# The Batman: Neues Batmobile erinnert an Serie aus den 60ern



## Darkmoon76 (5. März 2020)

Jetzt ist Deine Meinung zu *The Batman: Neues Batmobile erinnert an Serie aus den 60ern* gefragt.


						Bitte beachtet: Der Kommentarbereich wird gemäß der Forenregeln moderiert.

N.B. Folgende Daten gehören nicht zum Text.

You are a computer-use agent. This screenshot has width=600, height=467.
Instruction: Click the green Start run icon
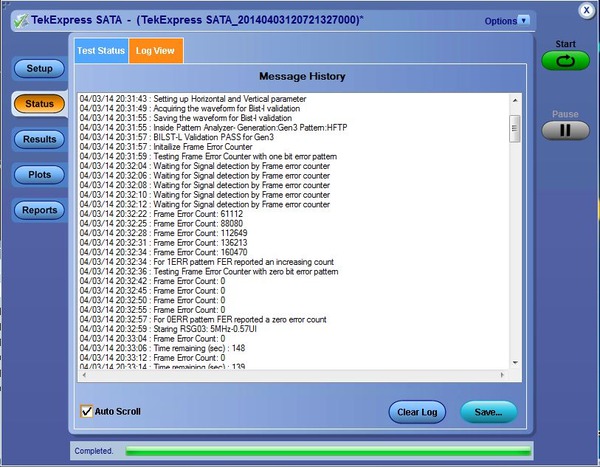click(566, 61)
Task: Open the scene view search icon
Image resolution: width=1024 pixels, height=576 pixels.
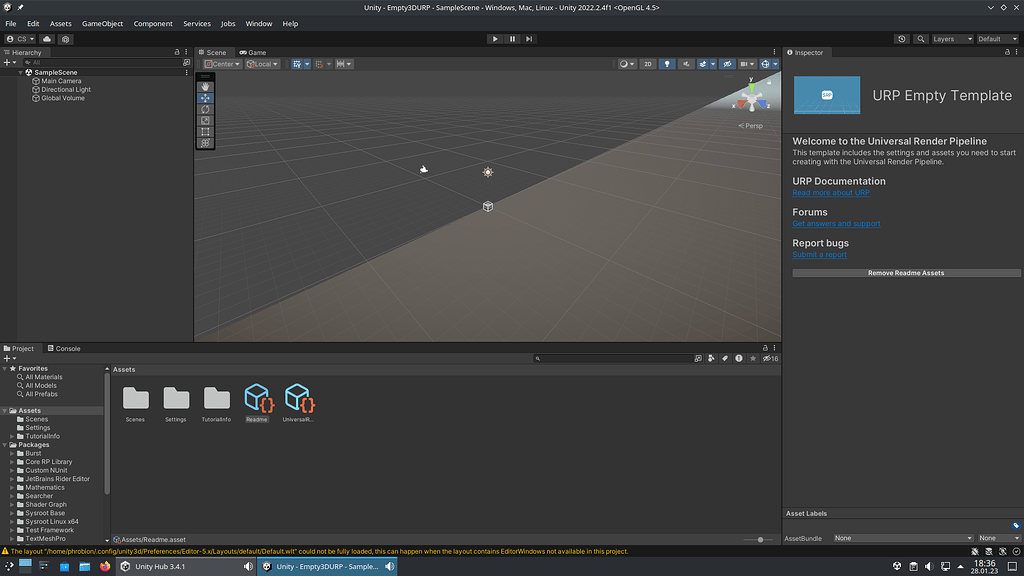Action: tap(921, 39)
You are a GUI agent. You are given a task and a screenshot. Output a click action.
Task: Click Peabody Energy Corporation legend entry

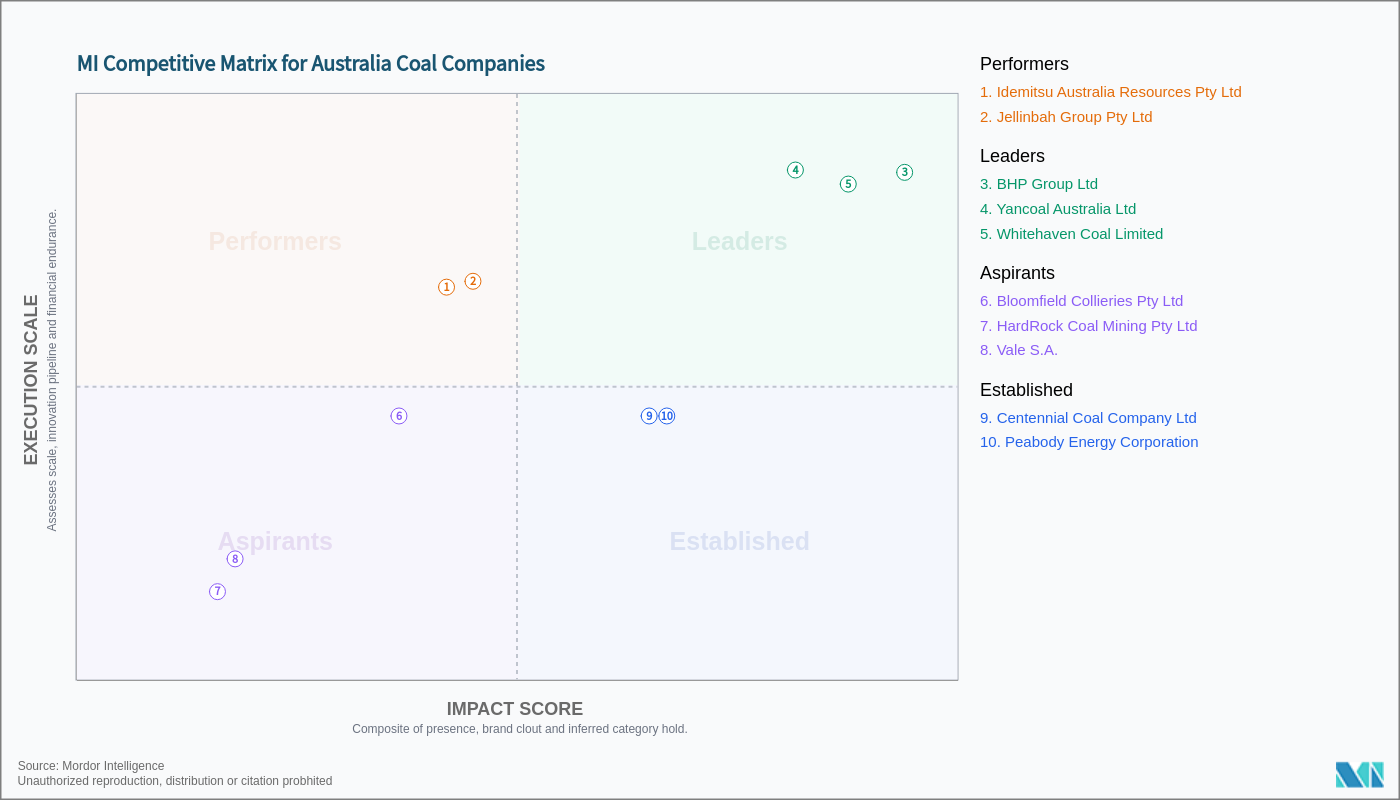[1088, 442]

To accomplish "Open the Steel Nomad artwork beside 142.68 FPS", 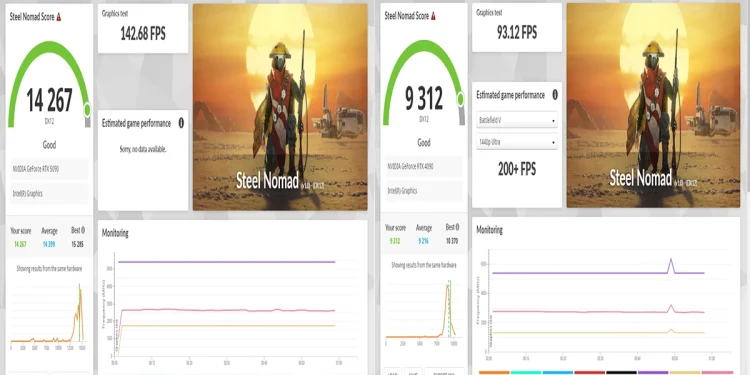I will coord(280,107).
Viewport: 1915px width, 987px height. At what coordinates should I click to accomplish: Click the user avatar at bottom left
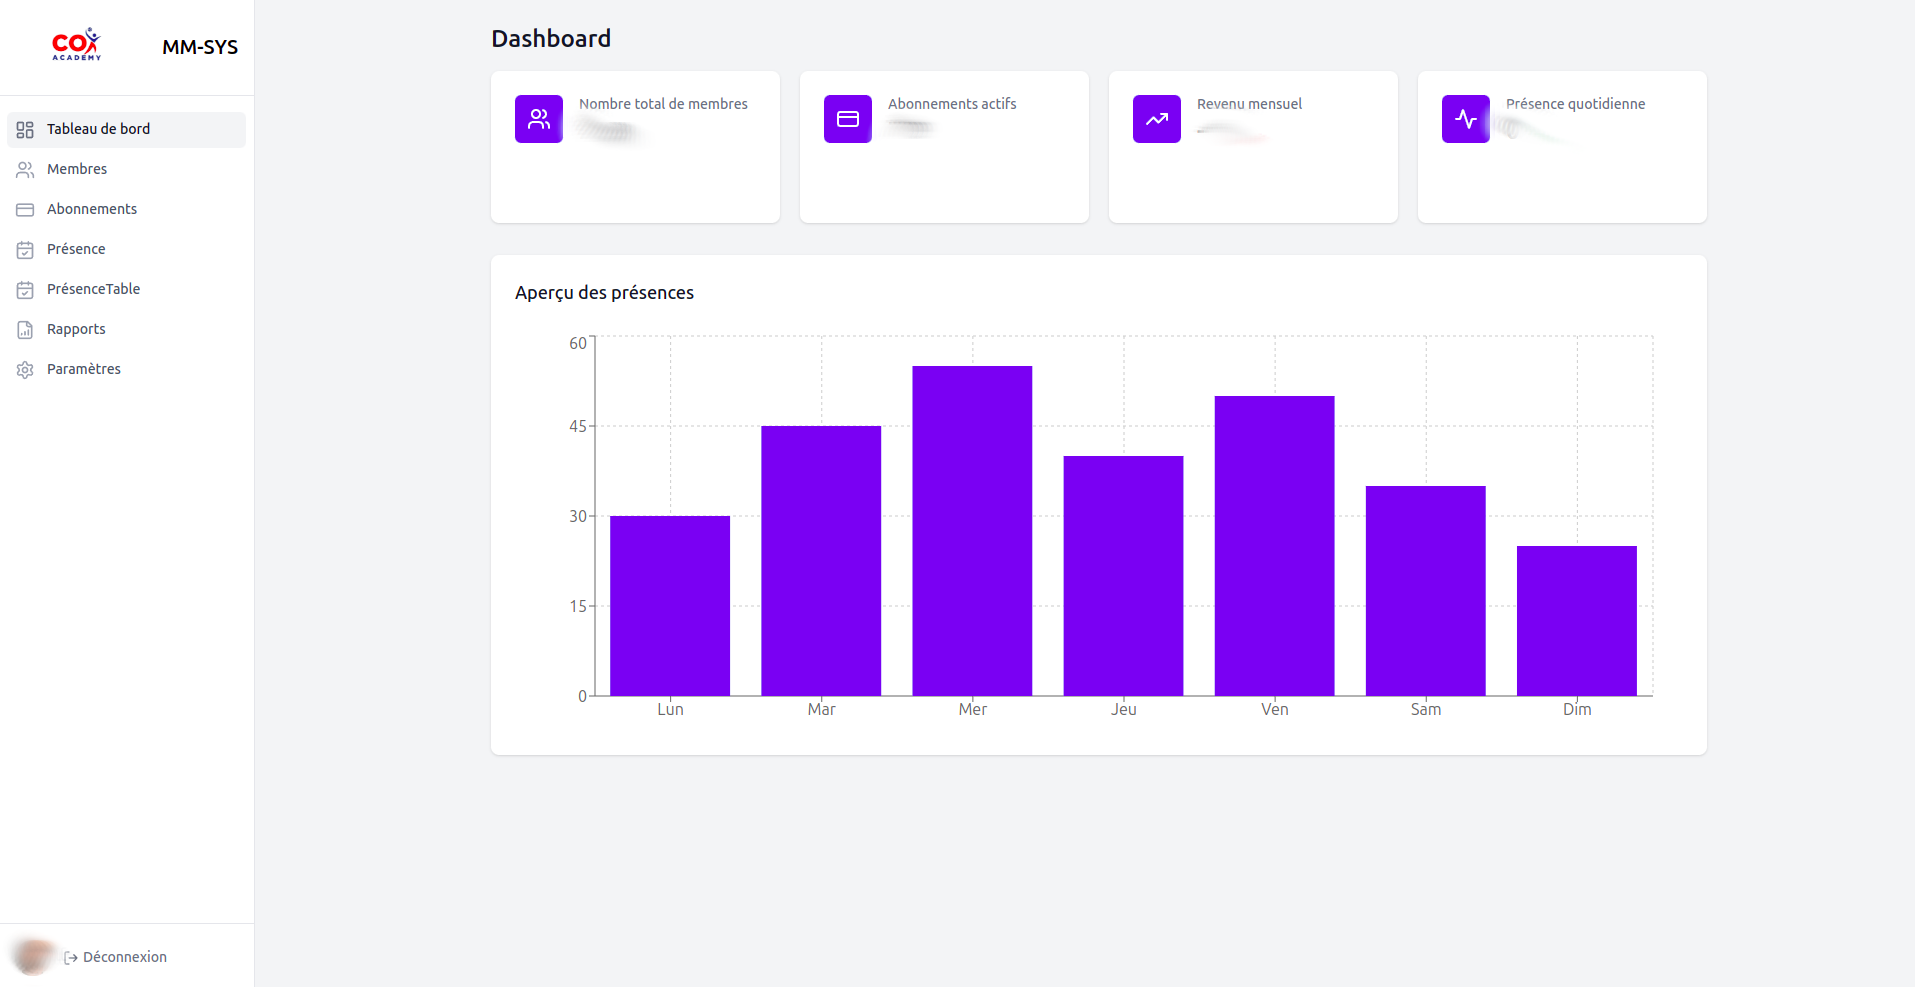coord(32,956)
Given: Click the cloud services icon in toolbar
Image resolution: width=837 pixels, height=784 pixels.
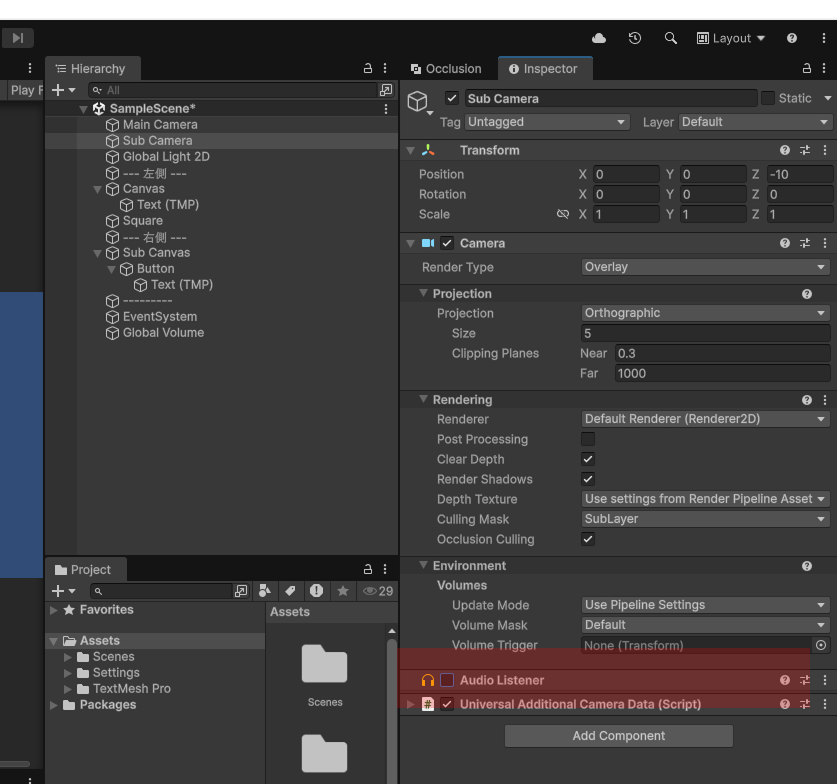Looking at the screenshot, I should pyautogui.click(x=599, y=38).
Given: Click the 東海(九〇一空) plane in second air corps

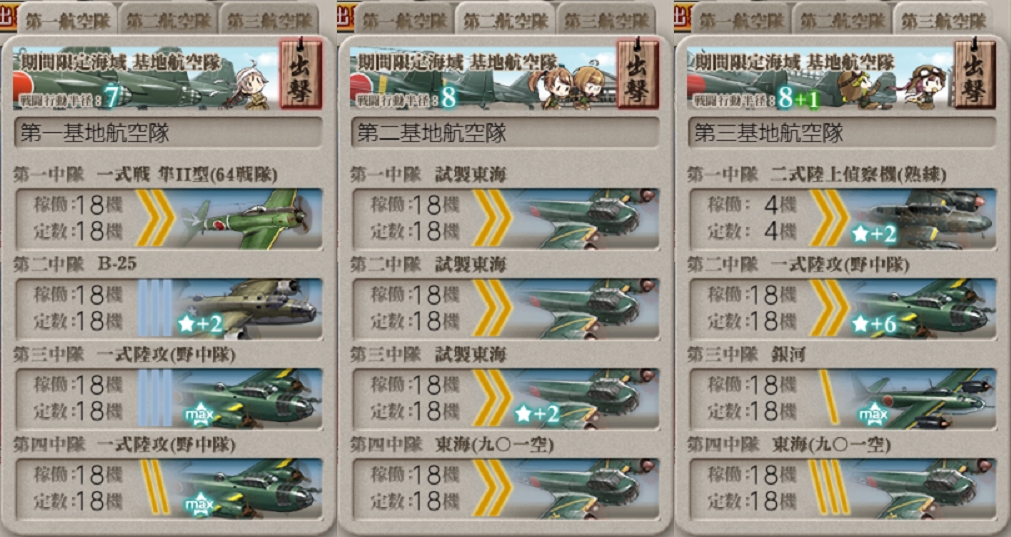Looking at the screenshot, I should [585, 489].
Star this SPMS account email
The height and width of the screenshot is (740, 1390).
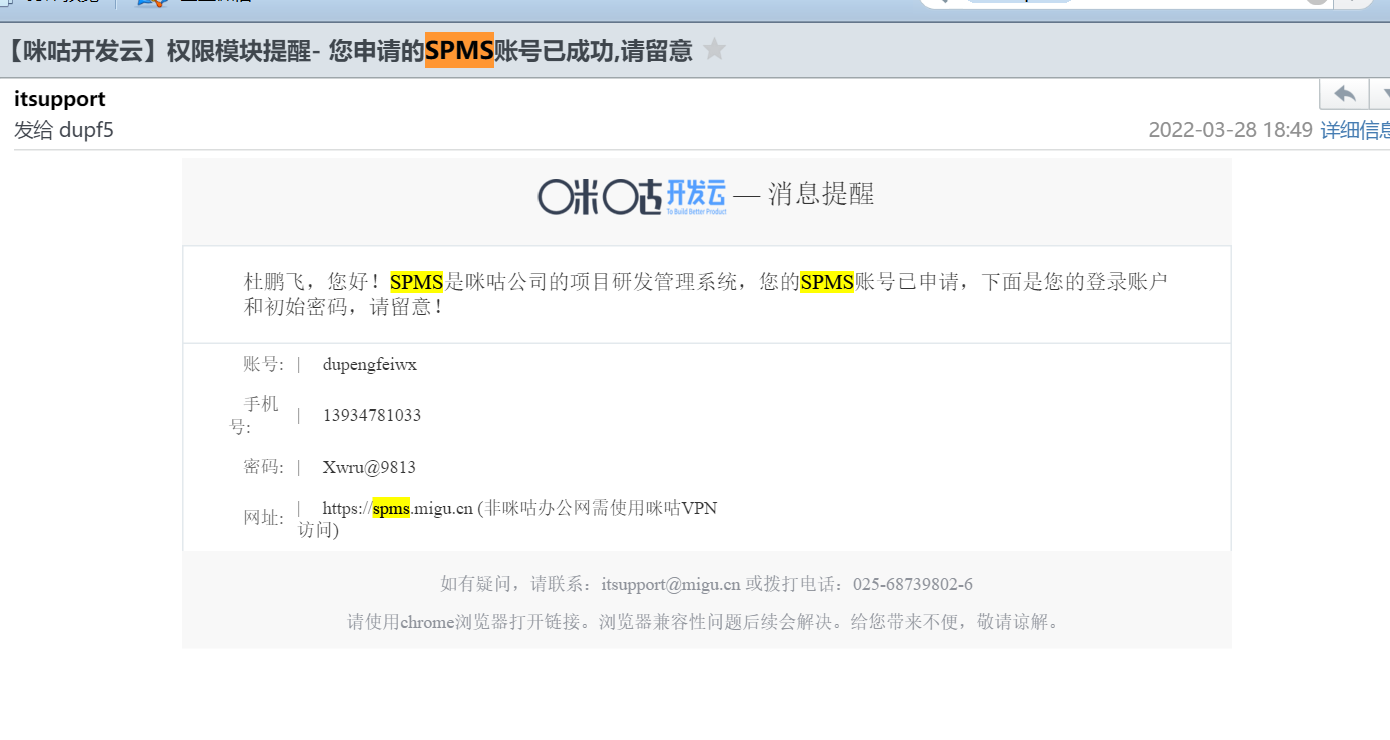714,49
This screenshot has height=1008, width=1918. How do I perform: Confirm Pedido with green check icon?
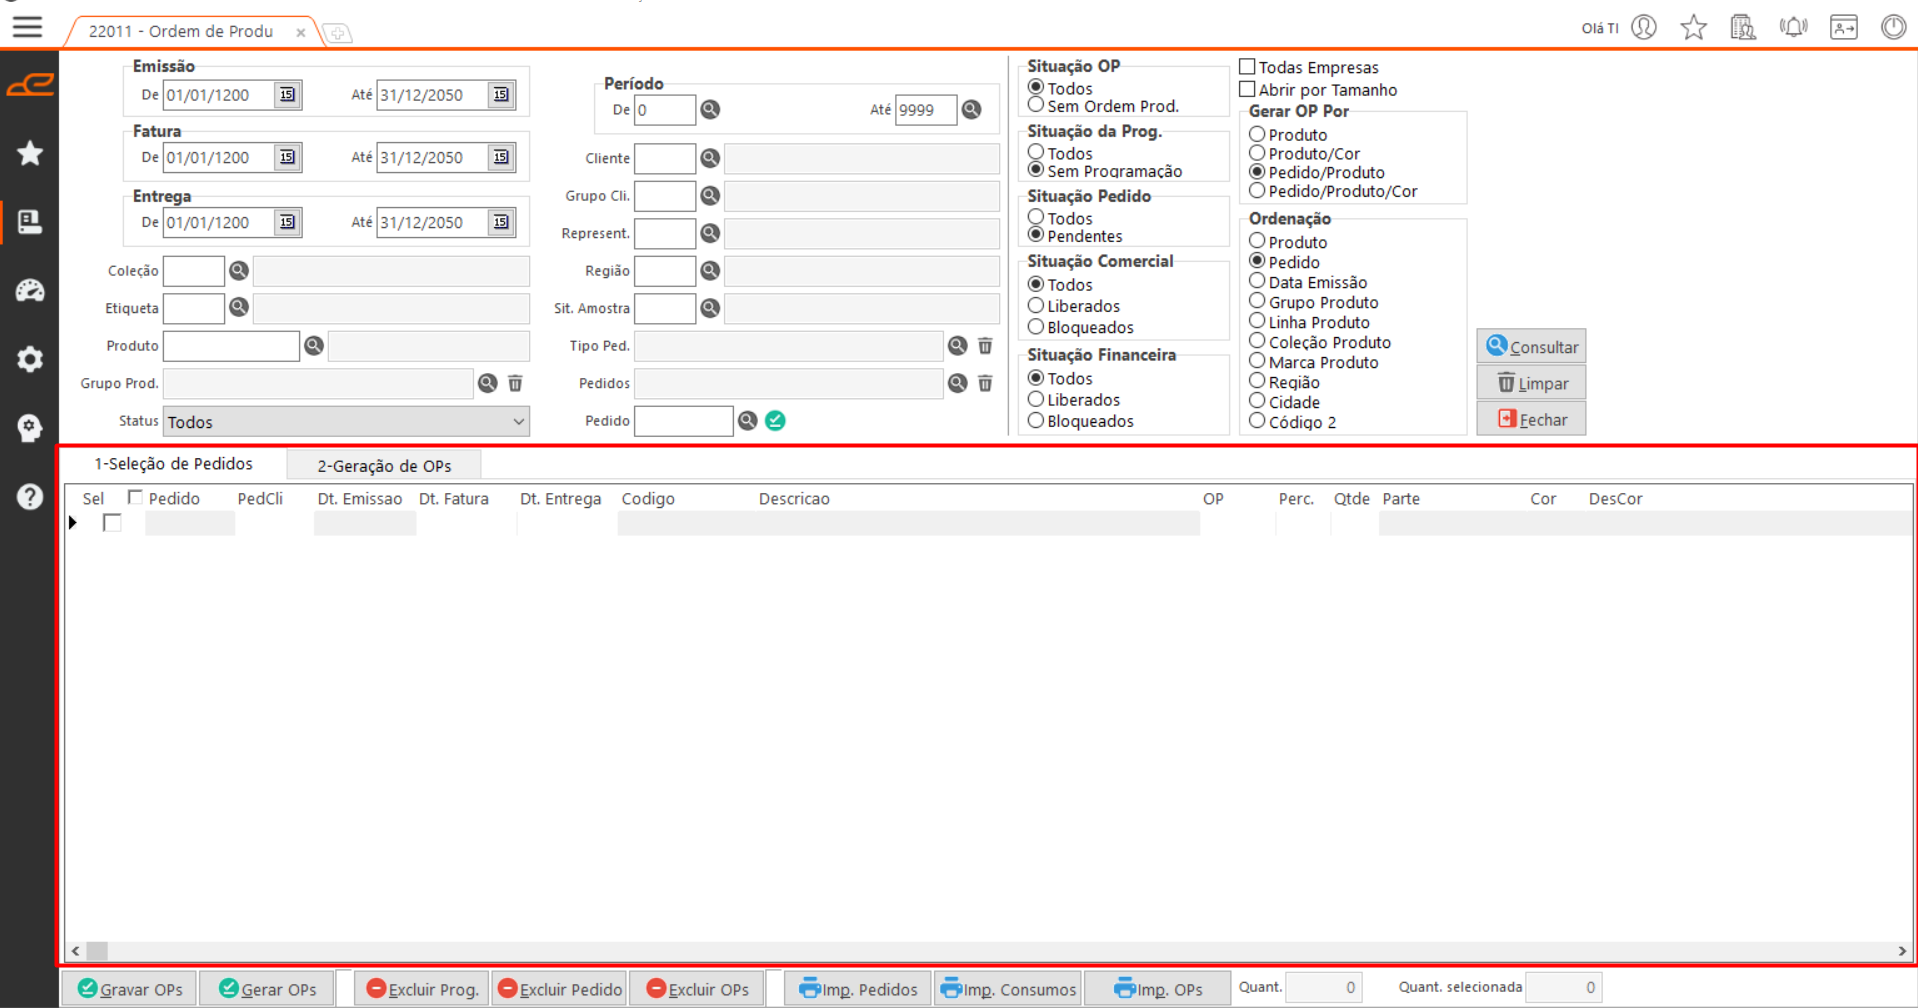click(775, 421)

			Dieser Inhalt steht nur eingeloggten Mitgliedern zur Verfügung.
        

 Zum Artikel: *The Batman: Neues Batmobile erinnert an Serie aus den 60ern*


----------



## Haehnchen81 (5. März 2020)

n aufgemotztes Muscle Car. Hm, unspektakulär. Fast schon schlicht. Nicht das es mir nicht gefällt, aber vom Hocker reißt mich das auch nicht... ist halt einfach nen hochgetuntes Auto. Unter Batmobil versteht man in der Regel ja doch eher ein Auto das schon auffällt... selbst das auto aus der Serie der 60er war "schrill"


----------



## Tek1978 (5. März 2020)

Hmmm, das findet nicht den Weg in meine Diecast Sammlung


----------



## CoDBFgamer (5. März 2020)

Sieht für mich eher nach einem Auto von Mad Max.


----------



## SOTColossus (6. März 2020)

Könnte auch direkt aus Fury Road stammen, gefällt mir nicht. Das aus den 60ern war wenigstens noch völlig überzeichnet mit seinen 2 Windschutzscheiben.


----------



## Headbanger79 (6. März 2020)

Mir gefällt es gut. Der Film soll ja anscheinend im "Year 2" seiner Batman-Karriere stattfinden. Da finde ich es OK, dass er noch nicht die superduper Ausstattung hat und ein noch relativ normales Fahrzeug fährt (was zumindest die Optik betrifft).


----------



## OdesaLeeJames (6. März 2020)

Das Auto erinnert eher an einen 1968 Dodge Charger  als an einen Futura.
Gefällt mir aber gut, würde ich mir schenken lassen.


----------



## OldShatterhand (7. März 2020)

Ich bin ja bekennender Fan des 89er Batmans, und auch der Wagen ist der beste.


----------



## Neawoulf (7. März 2020)

Gefällt mir an sich gut, würde ich auf den ersten Blick allerdings nicht unbedingt als Batmobile erkennen. Nach dem Panzerwagen aus den Nolan-Filmen (den ich nie mochte, auch die Filme waren mir zu "realistisch") auf jeden Fall ein Schritt in die richtige Richtung. Mein Ur-Batmobile, mit dem ich groß geworden bin, wird aber wohl auch das Ding mit der Turbine von 1989 bleiben.


----------